RECORDS FOR THIS EXERCISE:
────

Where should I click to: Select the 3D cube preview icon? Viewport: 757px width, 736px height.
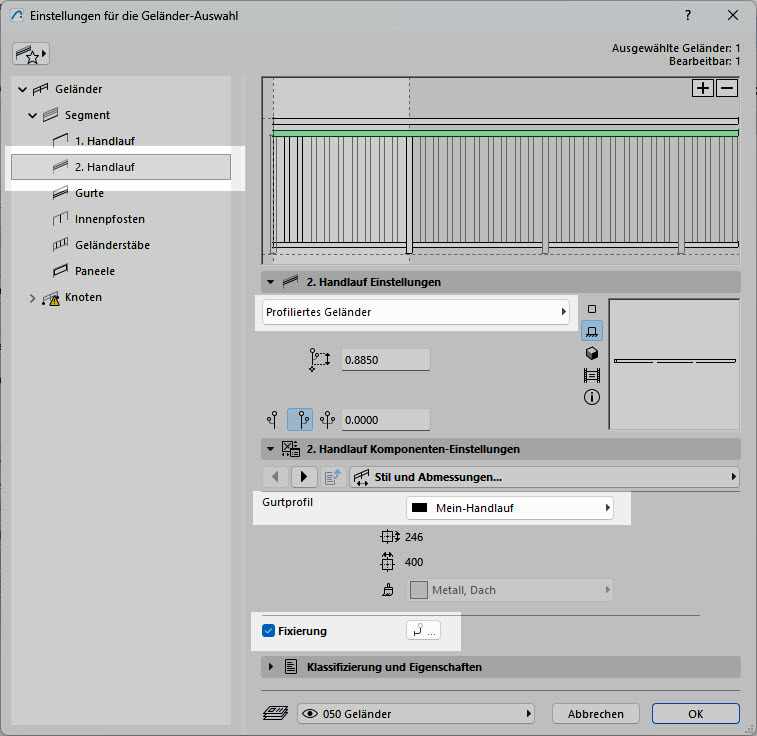point(592,353)

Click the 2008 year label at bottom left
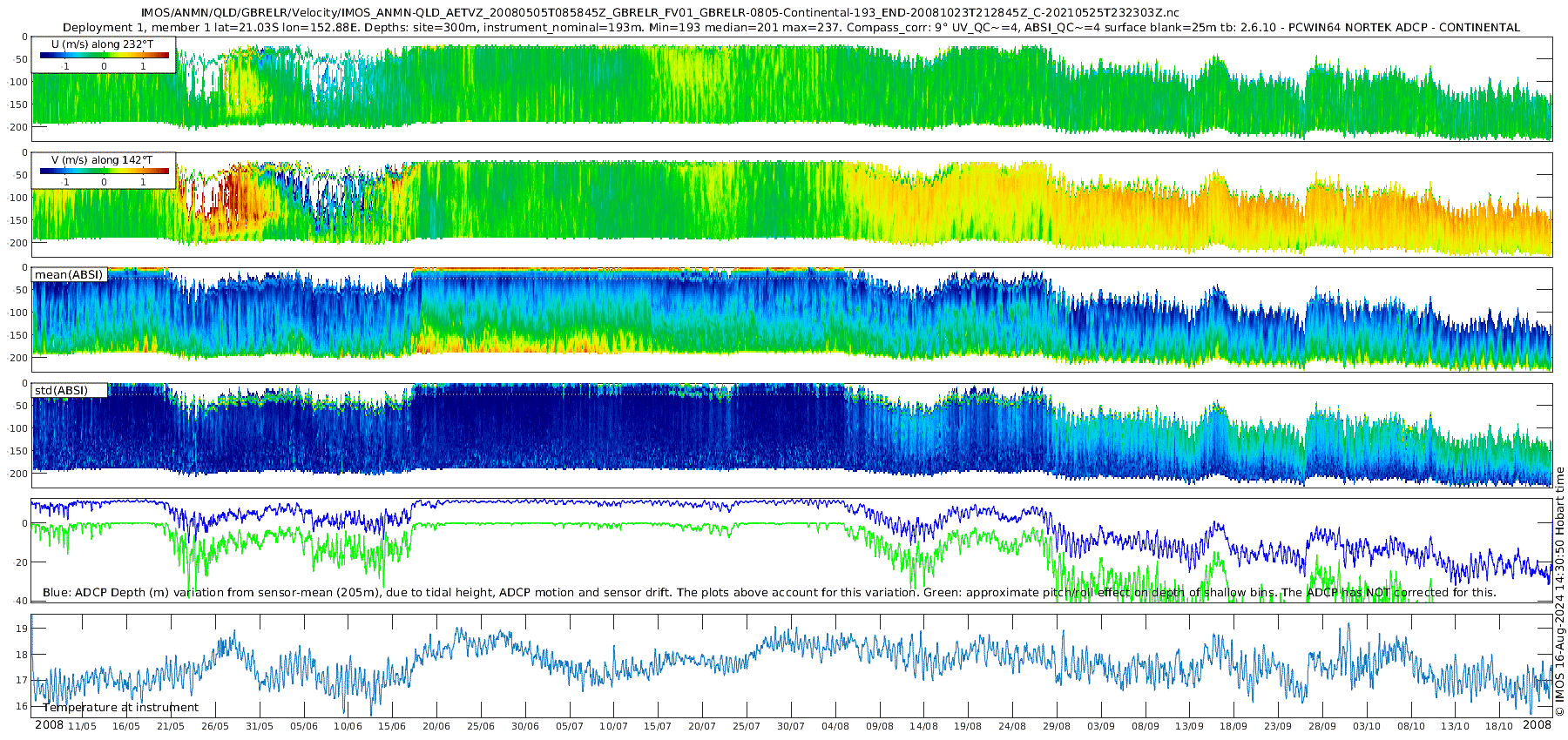coord(49,725)
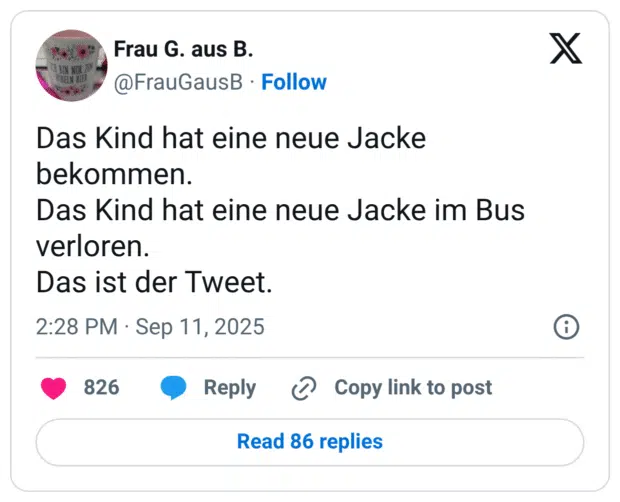Viewport: 620px width, 502px height.
Task: Select the Copy link to post text
Action: point(413,388)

────

WHAT YOU WILL DO:
Return all the lines above exactly; none of the pictures should appear.

WRITTEN RESPONSE:
Where should I click to: Select the 3D cube preview icon? Viewport: 757px width, 736px height.
point(592,353)

Click the 2008 year label at bottom left
coord(49,725)
Viewport: 620px width, 502px height.
Task: Select the Copy link to post text
Action: point(413,388)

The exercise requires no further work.